[Pixel coordinate grounding data]
####################

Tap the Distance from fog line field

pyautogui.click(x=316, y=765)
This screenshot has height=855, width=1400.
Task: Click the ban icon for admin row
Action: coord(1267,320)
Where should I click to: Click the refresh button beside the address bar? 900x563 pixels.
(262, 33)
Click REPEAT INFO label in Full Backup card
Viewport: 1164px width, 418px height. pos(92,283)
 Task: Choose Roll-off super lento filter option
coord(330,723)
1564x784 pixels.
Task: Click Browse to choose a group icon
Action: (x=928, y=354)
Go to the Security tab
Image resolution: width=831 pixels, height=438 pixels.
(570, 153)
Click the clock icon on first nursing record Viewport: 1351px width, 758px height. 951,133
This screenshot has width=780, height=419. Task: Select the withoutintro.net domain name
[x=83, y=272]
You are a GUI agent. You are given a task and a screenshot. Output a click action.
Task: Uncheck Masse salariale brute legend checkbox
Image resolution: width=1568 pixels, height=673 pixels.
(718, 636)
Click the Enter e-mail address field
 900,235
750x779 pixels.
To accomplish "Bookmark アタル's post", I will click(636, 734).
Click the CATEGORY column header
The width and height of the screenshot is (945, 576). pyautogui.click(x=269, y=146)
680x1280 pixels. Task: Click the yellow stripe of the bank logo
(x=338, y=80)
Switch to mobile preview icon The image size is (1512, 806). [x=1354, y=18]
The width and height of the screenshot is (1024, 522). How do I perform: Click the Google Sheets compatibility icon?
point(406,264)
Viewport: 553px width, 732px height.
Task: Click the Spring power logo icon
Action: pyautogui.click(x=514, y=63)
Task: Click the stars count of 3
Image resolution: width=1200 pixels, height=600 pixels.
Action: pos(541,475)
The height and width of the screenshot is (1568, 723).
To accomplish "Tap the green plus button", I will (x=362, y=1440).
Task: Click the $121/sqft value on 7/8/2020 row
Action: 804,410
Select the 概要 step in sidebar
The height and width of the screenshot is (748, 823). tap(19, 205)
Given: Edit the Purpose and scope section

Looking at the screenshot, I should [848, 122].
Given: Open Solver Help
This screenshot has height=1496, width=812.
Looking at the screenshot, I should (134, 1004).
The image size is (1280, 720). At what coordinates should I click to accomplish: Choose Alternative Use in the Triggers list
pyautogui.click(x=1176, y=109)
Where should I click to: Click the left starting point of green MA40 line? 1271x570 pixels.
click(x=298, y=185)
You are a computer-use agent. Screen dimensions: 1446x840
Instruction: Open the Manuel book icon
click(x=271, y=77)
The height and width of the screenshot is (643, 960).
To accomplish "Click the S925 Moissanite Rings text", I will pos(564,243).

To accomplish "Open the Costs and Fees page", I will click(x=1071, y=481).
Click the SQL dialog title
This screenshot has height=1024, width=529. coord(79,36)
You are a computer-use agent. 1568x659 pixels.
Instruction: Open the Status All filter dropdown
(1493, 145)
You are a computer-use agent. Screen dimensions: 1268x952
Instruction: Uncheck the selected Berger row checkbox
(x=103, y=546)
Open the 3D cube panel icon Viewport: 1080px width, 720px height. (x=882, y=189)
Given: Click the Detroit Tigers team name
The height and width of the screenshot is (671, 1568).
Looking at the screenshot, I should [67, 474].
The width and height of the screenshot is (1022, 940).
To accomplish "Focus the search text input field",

####################

• _Work order_
The word is "computer". Copy every line above where it appears.

• _Answer area_
You are a computer-use agent. Screen dimensions: 1446x840
You are a computer-use agent. 1568x659 pixels.
You are a computer-use agent. Screen dimensions: 1268x952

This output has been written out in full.